18ème dimanche du Temps Ordinaire

2 août 2026 — Année A

Is 55, 1-3 ; Ps 144 (145), 8-9, 15-16, 17-18 ; Rm 8, 35.37-39 ; Mt 14, 13-21

Partages d’Évangile des missionnaires

« Ils mangèrent tous et ils furent rassasiés ».

L’Évangile de ce 18ème dimanche du temps ordinaire nous présente Jésus comme l’unique personne qui peut nous rassasier de notre faim. L’Homme-Dieu, il est capable de compatir à nos souffrances et il pourvoit à tous nos besoins : « En effet, nous n’avons pas un grand prêtre incapable de compatir à nos faiblesses, mais un grand prêtre éprouvé en toutes choses, à notre ressemblance, excepté le péché » (He 4,15).

Comme toute personne humaine face à la mort d’un proche, la mort de Jean le Baptiste n’a pas laissé Jésus indifférent : « il se retira et partit en barque pour un endroit désert, à l’écart ». Il a vécu cette épreuve dans l’intimité avec son Père. Comment j’accueille et vis le deuil d’un proche ?

Qu’en est-il du rapport de Jésus avec les foules ? La présence de Jésus attire et met les foules en mouvement vers lui en les poussant à quitter leur zone de bien-être : « Les foules l’apprirent et, quittant leurs villes, elles suivirent à pied ». Leur mouvement témoigne qu’ils ont eu soif de Jésus ; ils ont reconnu qu’il est le Fils de Dieu et ont cru en lui. Jésus, devant leur foi et leur soif, leur manifeste sa compassion : « En débarquant, il vit une grande foule de gens ; il fut saisi de compassion envers eux et guérit leurs malades ».

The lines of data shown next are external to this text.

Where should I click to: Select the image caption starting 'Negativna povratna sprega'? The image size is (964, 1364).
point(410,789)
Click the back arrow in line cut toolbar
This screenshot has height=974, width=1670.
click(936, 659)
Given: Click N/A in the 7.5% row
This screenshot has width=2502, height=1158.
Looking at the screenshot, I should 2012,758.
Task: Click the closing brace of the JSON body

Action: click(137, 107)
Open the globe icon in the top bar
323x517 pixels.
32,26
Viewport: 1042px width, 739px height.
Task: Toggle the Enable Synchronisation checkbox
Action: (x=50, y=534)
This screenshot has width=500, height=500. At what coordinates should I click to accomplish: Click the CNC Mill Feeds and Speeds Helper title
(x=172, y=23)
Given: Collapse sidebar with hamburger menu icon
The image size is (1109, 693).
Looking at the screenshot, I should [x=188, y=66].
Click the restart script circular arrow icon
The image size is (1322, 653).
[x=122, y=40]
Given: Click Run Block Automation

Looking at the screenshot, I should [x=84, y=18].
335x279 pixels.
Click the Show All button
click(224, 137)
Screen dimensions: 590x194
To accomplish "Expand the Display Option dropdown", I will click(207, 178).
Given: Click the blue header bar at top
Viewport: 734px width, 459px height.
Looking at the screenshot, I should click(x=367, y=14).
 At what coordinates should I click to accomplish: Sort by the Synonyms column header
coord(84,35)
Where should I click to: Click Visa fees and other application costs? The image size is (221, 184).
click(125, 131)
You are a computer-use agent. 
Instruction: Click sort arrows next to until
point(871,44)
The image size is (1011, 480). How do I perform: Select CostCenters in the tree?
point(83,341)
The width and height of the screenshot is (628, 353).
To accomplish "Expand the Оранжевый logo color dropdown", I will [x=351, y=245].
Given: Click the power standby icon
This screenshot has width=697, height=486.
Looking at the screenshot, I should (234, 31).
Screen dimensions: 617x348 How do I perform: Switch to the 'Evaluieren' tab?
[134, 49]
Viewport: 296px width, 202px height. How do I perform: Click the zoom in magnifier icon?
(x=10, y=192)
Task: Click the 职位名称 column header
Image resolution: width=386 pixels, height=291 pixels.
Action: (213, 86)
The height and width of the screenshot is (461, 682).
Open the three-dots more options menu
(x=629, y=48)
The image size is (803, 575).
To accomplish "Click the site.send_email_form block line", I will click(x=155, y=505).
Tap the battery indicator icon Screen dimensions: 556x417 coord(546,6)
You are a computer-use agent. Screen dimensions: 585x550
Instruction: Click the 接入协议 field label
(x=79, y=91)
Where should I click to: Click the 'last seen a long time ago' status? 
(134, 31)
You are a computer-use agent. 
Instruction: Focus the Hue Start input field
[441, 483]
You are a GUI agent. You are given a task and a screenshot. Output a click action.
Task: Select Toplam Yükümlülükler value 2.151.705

Pourquoi les disciples se préoccupent-ils ? « L’endroit est désert et l’heure est déjà avancée. Renvoie donc la foule : qu’ils aillent dans les villages s’acheter de la nourriture ! » Quelle est la réponse de Jésus ? « Ils n’ont pas besoin de s’en aller. Donnez-leur vous-mêmes à manger ». Nous pourrions bien imaginer l’étonnement des disciples qui ont dit à Jésus qu’ils ont seulement cinq pains et deux poissons. Comment nourrir une foule avec seulement cinq pains et deux poissons ?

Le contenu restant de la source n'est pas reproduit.